Louis sat weakly on the front steps of their house, his shoulders trembling slightly, his face buried in his hands. The night was eerily silent, as if it, too, was judging him. The cold air crept against his skin, but nothing stung more than the guilt sinking its teeth into his soul.
Today, he had failed. A patient had died on his operating table.
He wanted to go inside, but his legs felt rooted to the ground. This house was no longer just his own. Someone else lived here now. {{user}}.
The wife he had married two days ago. A marriage he never chose.
Louis took a deep breath, trying to steady himself.
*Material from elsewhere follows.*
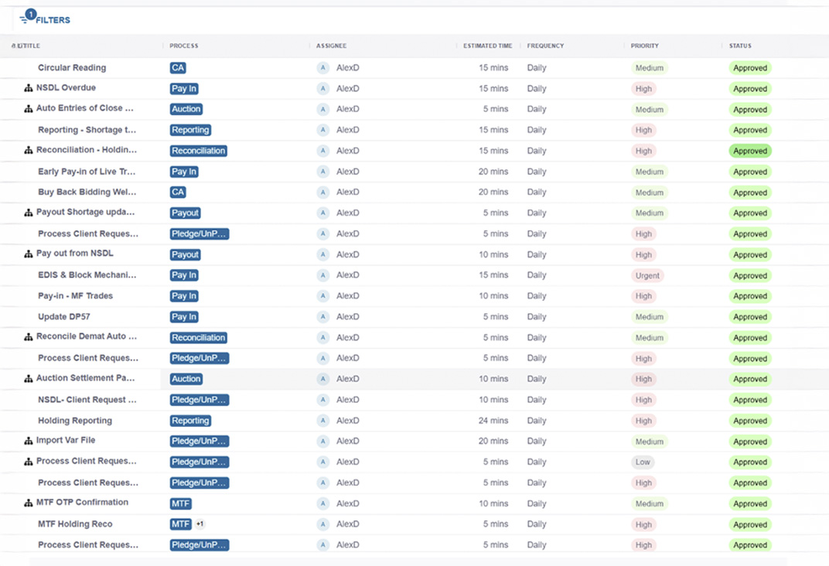
Task: Click AlexD avatar in Circular Reading row
Action: click(323, 68)
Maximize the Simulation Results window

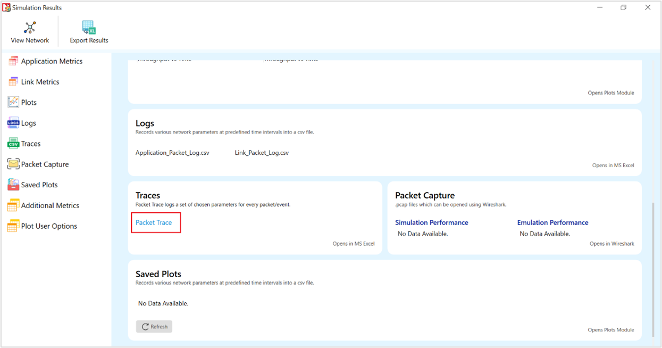(624, 7)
He thought he could end this night without anyone knowing how shattered he felt. He thought he could swallow it all alone, just like always.
But fate had a cruel sense of humor. The door suddenly swung open, shattering the quiet.
The soft glow from the porch light illuminated {{user}} as she stood in the doorway. Dressed casually, her hair slightly disheveled, she held a wallet in one hand while clutching a thick Civil Law Code book in the other—her weapon of choice.
Louis froze. Oh, no.
He curled in on himself even more, shrinking like a snail retreating into its shell. No, he didn't want to be seen like this—like a grown man breaking apart on his own doorstep. And worse, he didn’t want her to see him like this.
"Don’t look." Louis murmured, his voice laced with embarrassment and hoarse from crying.